= Elders Colonial Airways =

Airline based in Nigeria, operated between 1935-1940

Elders Colonial Airways was an airline based in Lagos, Nigeria, and was an associate of Imperial Airways. The airline operated from 1935 to 1940.

==History==

===Background===
In 1932 Imperial Airways began operating a weekly flight from England to South Africa, and the flight served numerous cities throughout Africa on its route. An increase in traffic numbers saw the flight being operated twice weekly from January 1935, and it was at this time that the airline completed negotiations with the Air Ministry for the creation of a route from Khartoum in Anglo-Egyptian Sudan to Nigeria. It was intended for the flights to terminate in Lagos, but because there were no airports which were suitable for operations, the flights terminated in Kano, and passengers connected to Lagos by train. Imperial Airways required an airline to operate between Kano and the Elder Dempster Lines docks at Takoradi in the Gold Coast.

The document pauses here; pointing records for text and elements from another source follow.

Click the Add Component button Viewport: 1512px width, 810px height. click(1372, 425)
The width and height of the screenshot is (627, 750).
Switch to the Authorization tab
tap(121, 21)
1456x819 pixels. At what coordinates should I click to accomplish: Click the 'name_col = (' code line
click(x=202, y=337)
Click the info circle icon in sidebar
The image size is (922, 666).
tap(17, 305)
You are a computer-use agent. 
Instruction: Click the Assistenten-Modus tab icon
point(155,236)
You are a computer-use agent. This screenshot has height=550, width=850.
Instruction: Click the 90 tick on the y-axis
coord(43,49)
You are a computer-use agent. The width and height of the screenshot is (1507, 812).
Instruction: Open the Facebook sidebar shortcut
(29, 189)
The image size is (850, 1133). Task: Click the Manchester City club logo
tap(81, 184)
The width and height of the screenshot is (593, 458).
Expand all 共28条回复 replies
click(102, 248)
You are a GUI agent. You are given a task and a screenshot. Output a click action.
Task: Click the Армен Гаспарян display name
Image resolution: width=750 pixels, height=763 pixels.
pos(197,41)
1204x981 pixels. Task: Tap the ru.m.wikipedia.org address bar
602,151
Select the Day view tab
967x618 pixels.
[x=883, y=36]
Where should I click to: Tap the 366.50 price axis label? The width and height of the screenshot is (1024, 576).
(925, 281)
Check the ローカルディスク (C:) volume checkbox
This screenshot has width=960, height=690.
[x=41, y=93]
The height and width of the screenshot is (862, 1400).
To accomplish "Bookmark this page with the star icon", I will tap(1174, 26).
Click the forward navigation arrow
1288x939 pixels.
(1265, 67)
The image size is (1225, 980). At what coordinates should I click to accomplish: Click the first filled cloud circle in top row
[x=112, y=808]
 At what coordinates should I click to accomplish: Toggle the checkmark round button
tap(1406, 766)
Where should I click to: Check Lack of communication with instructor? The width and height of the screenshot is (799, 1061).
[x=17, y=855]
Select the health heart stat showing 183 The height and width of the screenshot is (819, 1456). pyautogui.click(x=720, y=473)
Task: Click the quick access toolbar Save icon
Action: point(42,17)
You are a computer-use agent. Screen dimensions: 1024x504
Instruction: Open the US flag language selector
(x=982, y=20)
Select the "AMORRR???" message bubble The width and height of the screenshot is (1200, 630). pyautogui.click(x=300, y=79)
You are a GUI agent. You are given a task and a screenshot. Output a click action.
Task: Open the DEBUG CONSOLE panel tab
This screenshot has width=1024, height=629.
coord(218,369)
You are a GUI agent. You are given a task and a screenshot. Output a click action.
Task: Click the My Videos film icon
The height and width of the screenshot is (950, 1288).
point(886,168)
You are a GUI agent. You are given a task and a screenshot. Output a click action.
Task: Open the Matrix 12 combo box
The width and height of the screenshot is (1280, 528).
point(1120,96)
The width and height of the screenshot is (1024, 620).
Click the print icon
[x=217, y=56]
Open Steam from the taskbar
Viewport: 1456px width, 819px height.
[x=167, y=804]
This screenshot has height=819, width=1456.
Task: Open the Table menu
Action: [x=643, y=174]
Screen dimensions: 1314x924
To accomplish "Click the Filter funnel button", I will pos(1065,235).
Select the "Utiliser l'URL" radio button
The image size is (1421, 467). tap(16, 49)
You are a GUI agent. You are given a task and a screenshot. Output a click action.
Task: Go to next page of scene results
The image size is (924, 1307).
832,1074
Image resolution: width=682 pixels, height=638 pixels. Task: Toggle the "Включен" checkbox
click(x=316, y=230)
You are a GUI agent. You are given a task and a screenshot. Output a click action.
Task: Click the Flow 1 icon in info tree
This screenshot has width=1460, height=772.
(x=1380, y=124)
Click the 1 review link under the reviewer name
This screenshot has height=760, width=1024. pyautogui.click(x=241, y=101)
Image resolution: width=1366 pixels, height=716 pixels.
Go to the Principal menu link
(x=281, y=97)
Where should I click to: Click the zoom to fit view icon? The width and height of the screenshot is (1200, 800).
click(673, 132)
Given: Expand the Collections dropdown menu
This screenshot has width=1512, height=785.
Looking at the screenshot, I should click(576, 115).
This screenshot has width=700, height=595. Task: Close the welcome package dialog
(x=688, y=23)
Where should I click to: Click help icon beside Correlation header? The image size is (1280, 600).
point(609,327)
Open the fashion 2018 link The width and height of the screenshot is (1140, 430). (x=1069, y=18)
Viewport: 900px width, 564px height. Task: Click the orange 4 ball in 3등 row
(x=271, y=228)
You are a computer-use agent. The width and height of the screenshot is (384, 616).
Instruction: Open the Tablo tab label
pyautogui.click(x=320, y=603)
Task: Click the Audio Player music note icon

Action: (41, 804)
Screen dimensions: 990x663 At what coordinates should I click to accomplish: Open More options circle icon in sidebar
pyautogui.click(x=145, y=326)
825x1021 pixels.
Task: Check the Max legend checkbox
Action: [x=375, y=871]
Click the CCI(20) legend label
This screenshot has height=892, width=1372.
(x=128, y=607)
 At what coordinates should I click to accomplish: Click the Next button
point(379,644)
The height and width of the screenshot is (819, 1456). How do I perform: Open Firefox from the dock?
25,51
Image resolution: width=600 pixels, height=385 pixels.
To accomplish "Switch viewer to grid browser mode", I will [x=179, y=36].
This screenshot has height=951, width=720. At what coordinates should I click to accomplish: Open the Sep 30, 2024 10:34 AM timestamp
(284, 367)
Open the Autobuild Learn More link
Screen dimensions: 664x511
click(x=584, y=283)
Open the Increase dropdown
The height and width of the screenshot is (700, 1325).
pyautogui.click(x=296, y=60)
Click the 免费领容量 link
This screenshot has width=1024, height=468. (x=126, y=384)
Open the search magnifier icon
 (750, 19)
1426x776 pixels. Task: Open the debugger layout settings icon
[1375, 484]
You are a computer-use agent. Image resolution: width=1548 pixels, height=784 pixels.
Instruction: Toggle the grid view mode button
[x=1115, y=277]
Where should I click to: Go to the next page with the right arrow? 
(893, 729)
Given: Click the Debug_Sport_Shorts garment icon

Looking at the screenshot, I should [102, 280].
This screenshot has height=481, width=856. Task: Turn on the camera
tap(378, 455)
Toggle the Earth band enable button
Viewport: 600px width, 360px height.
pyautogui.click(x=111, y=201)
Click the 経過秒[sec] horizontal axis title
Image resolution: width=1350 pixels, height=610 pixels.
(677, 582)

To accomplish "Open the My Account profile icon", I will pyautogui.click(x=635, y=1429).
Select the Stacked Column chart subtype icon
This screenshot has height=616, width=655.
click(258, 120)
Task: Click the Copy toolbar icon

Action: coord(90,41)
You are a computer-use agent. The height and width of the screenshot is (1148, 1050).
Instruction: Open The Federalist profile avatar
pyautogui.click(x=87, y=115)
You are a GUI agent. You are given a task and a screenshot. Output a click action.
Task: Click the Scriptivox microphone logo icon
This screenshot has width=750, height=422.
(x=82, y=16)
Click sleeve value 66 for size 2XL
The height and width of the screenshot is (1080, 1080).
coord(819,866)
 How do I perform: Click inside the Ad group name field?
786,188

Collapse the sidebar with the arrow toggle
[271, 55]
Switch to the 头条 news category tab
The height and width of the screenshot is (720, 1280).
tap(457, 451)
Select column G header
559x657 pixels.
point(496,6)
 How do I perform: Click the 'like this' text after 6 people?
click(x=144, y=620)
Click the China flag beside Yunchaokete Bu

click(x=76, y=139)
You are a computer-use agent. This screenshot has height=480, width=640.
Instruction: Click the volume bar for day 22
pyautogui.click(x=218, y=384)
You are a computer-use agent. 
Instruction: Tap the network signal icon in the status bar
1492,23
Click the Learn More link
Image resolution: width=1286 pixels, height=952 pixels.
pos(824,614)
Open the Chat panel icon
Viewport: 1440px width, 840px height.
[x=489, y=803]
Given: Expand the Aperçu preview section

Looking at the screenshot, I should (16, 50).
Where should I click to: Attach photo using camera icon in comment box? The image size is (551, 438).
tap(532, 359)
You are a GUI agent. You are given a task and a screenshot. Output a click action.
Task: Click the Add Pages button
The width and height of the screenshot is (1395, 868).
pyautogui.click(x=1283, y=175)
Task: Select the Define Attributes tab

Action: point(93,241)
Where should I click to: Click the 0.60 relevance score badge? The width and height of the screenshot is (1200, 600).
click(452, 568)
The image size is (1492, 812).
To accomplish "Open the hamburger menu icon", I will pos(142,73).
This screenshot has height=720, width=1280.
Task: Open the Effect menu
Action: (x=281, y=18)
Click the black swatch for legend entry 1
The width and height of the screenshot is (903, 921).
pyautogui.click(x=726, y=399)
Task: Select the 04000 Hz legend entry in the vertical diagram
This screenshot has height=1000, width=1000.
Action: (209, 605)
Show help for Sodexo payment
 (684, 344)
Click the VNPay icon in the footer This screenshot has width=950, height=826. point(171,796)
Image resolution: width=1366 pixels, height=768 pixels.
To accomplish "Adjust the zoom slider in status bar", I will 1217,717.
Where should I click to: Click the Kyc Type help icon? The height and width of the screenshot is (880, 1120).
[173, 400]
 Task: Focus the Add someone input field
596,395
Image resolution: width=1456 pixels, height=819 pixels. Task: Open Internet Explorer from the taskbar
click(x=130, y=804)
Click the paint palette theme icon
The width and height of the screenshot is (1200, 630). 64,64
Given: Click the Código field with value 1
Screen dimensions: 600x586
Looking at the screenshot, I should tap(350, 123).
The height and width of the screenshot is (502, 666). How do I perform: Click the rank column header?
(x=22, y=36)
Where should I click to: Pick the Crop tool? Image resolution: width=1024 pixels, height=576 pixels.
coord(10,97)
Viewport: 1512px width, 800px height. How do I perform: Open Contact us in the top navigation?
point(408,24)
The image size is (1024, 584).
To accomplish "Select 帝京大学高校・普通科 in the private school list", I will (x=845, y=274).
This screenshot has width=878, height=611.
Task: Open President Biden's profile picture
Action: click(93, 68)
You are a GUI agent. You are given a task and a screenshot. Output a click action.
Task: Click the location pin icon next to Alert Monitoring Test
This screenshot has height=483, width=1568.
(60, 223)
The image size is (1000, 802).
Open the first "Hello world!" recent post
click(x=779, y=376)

To this end, Imperial Airways (Nigeria and Gold Coast) Limited was jointly formed between Imperial and Elder Dempster on 7 November 1935, and it was operated as Elders Colonial Airways. Imperial Airways owned a half stake in the company and supplied all aircraft and personnel. It was planned for Elders Colonial services to run so they would connect with the arrival and departure of both Elder Dempster ships and Imperial's flights, allowing for quick distribution of passengers and mail throughout the Gold Coast and Nigeria.

===Operational years===
On 13 October 1937 flights on the route from Lagos-Accra were commenced utilising a de Havilland Express from Imperial Airways. It was reported that traffic on the route was held back by health issues, but Imperial Airways overcame these concerns by installing an apparatus capable of killing mosquitoes in the aircraft. A weekly service in conjunction with Imperial from Freetown to Bathurst was commenced on 25 June 1938 with Short Scion Senior, and was operated via Conakry, Bolama and Bissau. The Lagos-Takoradi route was started on 4 April 1939, whilst on 15 July 1939 the Freetown-Bathurst service was terminated. Following the August 1939 sinking of one of the airline's Short Scion Senior aircraft whilst at anchor in Bathurst, all services to Bathurst were halted.

With the onset of World War II, Elders Colonial Airways ceased operations on 14 June 1940, and after the war services did not resume: rather flights were replaced by the West African Airways Corporation.